The deputy dean of education discusses outstanding physicians and what they must be able to say to their patients.

In his welcoming speech to 100 members of the Class of 2010 at the White Coat Ceremony on August 29, Richard Belitsky, M.D., reminisced about his own introduction to medical school. His role models, he said, were the television doctors of his youth. “I wanted to be smart like Dr. Casey. I wanted to be compassionate like Dr. Welby. I wanted to be good-looking like Dr. Kildare,” he said, provoking laughs from the audience.

Turning serious, Belitsky, the deputy dean for education and associate professor of psychiatry, acknowledged that the students have much to learn. “But so much of what you need to be really good doctors, you already know,” he said.

Belitsky went on to list the qualities he believes are essential to being a good doctor. “Becoming a great doctor begins not with what you know, but who you are. Being someone’s doctor is about a relationship.

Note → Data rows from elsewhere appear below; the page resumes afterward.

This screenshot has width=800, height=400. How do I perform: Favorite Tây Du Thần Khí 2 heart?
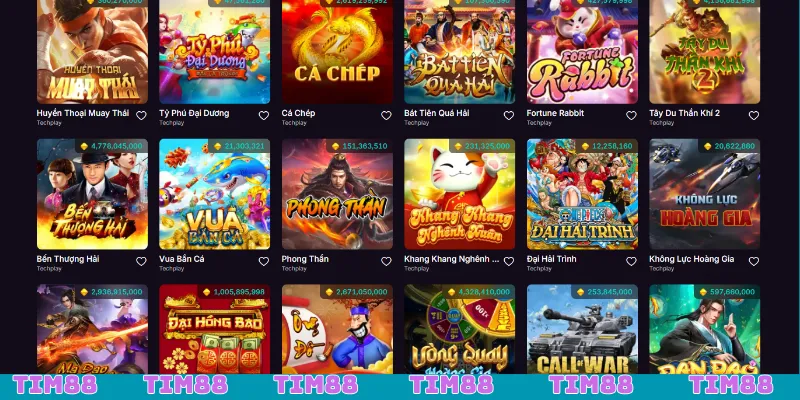pyautogui.click(x=754, y=115)
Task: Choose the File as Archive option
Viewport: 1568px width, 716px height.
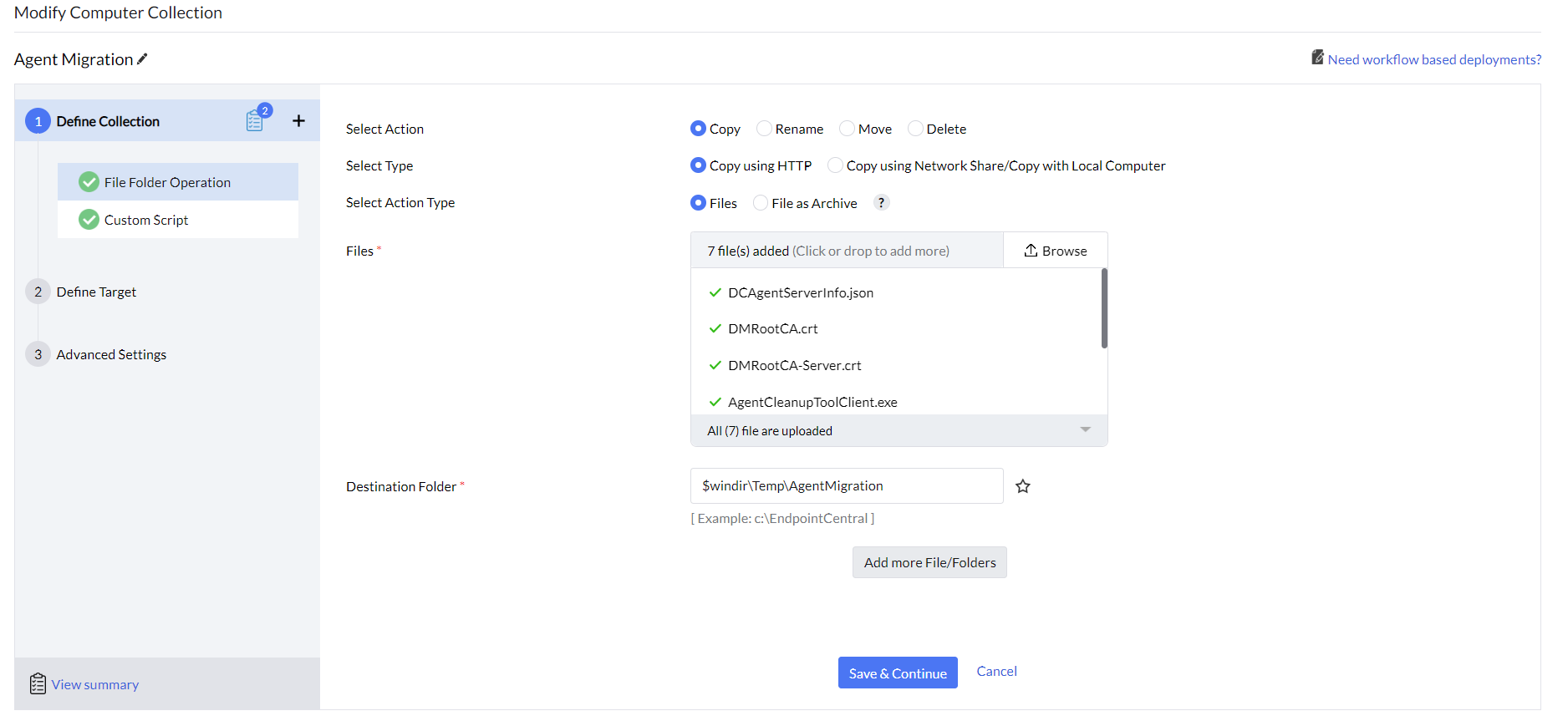Action: pos(761,203)
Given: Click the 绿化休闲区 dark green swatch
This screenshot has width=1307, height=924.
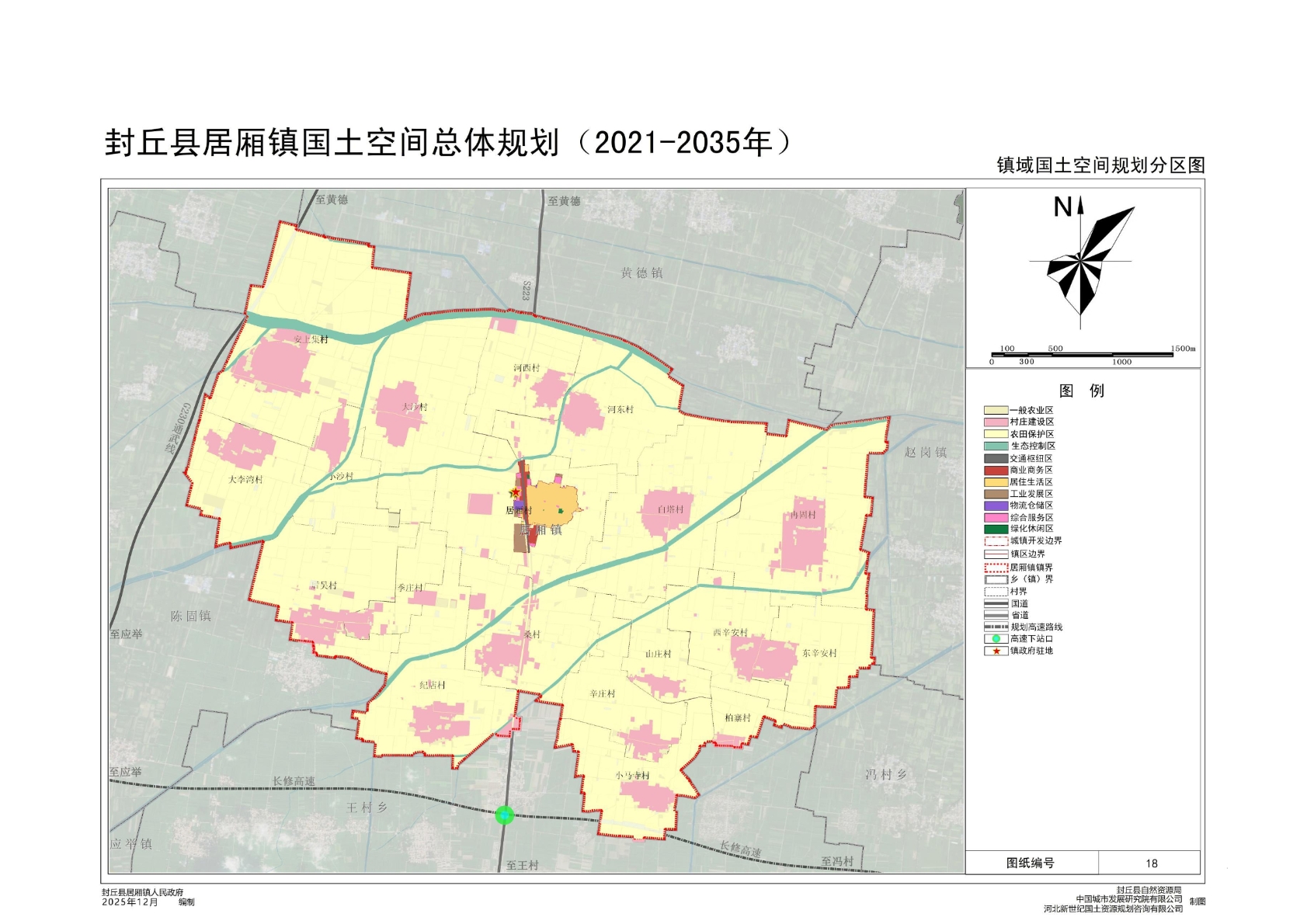Looking at the screenshot, I should click(x=996, y=529).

That relationship is built on trust,” he said. “Being a great doctor begins not with what you have to say, but your ability to listen.”

He concluded with what doctors need to be able to say. “First, ‘I’m sorry,’ ” he said. “Things go wrong. Sometimes it’s your fault. Sometimes it’s nobody’s fault. ... Things go wrong. Sometimes the most healing thing that you can do is to acknowledge that by saying ‘I’m sorry.’ ”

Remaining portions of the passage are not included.